Graded Modules

We now define the notion of a graded module.

Graded Modules

Definition 1 For a commutative monoid \(I\), let \(A=\bigoplus_{i\in I}A_i\) be an \(I\)-graded ring and let \(M\) be a left \(A\)-module. Then \(M\) is called an \(I\)-graded left \(A\)-module if for any \(i,j\in I\),

\[A_iM_j\subseteq M_{i+j}\]

holds.

Similarly, we define an \(I\)-graded right \(A\)-module. In particular, if we regard \(A\) as a left \(A\)-module over itself, by Definition 1, every graded ring is a graded (left) \(A\)-module over itself. If every element of \(I\) is cancellable with respect to addition, then by §Graded Rings, ⁋Proposition 2, \(A_0\) is a ring. Then from the above formula, it is clear that each \(M_j\) becomes an \(A_0\)-module.

Definition 2 For two \(I\)-graded left \(A\)-modules \(M,M'\), an \(A\)-linear map \(u:M \rightarrow M'\) is called a graded homomorphism if \(u(M_i)\subseteq M_i'\) always holds.

Through this, we can define the category \(\bgr_I\lMod{A}\) of \(I\)-graded left \(A\)-modules. More generally, we define the following.

Definition 3 For two \(I\)-graded left \(A\)-modules \(M,M'\), an \(A\)-linear map \(u:M \rightarrow M'\) is called a graded homomorphism of degree \(i\) if \(u(M_j)\subseteq M_{i+j}'\) always holds.

Then the graded homomorphisms in Definition 2 are all graded homomorphisms of degree \(0\). If every element of \(I\) is cancellable, we can also define a graded homomorphism of degree \(-i\) by the condition

\[u(M_{i+j})\subseteq M_j',\qquad u(M_j)=0\text{ if $j-i\not\in I$}\]
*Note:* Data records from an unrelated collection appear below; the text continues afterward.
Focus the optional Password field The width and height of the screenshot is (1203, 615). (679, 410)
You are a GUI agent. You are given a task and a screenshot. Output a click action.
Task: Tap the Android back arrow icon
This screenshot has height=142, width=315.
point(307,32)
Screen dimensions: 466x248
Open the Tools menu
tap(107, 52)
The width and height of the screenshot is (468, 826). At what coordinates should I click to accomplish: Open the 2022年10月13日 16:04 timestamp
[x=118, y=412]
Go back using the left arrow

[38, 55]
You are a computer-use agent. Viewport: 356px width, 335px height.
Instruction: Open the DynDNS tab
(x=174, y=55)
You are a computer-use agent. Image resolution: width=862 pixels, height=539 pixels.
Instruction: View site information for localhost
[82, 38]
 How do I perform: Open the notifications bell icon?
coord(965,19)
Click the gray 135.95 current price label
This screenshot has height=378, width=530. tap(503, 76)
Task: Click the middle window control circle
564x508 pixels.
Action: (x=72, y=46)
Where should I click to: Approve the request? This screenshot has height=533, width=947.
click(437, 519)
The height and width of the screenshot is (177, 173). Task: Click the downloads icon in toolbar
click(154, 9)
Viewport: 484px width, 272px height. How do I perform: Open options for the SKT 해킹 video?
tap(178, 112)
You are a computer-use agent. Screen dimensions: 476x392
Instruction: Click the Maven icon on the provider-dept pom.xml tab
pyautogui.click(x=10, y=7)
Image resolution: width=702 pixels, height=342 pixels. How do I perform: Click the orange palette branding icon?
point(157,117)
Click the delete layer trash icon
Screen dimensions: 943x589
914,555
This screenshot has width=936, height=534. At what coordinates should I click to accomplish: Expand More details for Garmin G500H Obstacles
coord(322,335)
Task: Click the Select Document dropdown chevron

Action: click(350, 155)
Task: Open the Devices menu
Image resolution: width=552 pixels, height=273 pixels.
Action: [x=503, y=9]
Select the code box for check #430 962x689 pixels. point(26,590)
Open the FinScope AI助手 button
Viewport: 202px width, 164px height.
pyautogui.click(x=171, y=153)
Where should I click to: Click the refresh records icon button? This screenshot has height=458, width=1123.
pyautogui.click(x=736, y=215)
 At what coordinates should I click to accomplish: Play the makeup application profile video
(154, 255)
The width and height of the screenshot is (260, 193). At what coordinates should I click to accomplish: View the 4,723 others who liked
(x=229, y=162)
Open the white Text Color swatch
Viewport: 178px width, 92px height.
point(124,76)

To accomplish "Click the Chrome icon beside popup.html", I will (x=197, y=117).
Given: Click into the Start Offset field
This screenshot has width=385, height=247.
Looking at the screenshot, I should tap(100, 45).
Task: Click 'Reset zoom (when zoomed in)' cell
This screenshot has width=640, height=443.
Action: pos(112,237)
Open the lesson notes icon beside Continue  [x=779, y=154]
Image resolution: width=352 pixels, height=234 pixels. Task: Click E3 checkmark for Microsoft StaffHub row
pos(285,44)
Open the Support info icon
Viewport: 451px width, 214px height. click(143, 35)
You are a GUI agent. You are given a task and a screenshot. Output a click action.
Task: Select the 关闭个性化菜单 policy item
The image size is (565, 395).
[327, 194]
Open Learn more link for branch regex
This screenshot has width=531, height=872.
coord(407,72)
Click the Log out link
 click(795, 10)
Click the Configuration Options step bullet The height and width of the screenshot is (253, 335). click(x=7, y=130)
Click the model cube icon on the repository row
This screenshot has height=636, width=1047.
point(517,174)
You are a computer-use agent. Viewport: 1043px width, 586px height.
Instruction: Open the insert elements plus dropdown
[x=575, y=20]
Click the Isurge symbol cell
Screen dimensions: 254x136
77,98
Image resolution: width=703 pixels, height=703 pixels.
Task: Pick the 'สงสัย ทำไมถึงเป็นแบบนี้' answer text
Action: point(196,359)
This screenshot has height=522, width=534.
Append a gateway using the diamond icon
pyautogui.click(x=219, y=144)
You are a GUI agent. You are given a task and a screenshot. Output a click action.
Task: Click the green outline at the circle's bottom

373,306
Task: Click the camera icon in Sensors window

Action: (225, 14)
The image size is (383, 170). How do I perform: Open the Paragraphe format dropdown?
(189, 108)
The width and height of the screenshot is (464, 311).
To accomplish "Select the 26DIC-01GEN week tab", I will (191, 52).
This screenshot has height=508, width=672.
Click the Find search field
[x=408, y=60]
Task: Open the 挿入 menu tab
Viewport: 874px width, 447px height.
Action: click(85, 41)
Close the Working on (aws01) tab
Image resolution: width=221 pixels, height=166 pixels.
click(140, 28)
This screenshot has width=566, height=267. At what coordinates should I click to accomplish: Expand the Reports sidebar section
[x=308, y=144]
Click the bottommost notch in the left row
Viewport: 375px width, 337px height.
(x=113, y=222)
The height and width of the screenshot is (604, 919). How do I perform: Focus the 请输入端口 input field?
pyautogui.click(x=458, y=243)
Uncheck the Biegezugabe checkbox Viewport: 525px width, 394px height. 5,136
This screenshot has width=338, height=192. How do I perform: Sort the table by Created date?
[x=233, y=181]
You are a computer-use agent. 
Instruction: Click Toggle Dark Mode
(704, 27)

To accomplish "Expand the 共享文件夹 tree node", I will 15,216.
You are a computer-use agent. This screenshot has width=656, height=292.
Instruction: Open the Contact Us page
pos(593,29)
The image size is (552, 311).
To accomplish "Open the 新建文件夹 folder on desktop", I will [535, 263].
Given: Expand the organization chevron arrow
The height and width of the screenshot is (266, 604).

However, note that when defining in this way, a bijective graded homomorphism of degree \(i\) is generally not considered an isomorphism between \(I\)-graded left \(A\)-modules when \(i\neq 0\).

This type of generalization is discussed in more detail in homological algebra.

Graded Submodules

Proposition 4 Let an \(I\)-graded left \(A\)-module \(M=\bigoplus_{i\in I} M_i\) be given. Then for a submodule \(N\) of \(M\), the following are all equivalent:

1. \(N\) is the sum of the \(N\cap M_i\).
2. When any element of \(N\) is decomposed into homogeneous elements, each of these elements also belongs to \(N\).
3. \(N\) is generated by homogeneous elements.

This proposition is a generalization of §Graded Rings, ⁋Proposition 6, and its proof is identical. Submodules satisfying this equivalent condition are called graded submodules. The following proposition is also a generalization of §Graded Rings, ⁋Proposition 7.

Proposition 5 For a graded \(A\)-homomorphism \(u:M \rightarrow N\) of degree \(d\), the following holds:

1. \(\im(u)\) is a graded submodule of \(N\).
2. If \(d\) is cancellable, then \(\ker(u)\) is a graded submodule of \(M\).
3. If \(d=0\), the canonical bijection \(M/\ker(u)\cong\im(u)\) defines an isomorphism between graded modules.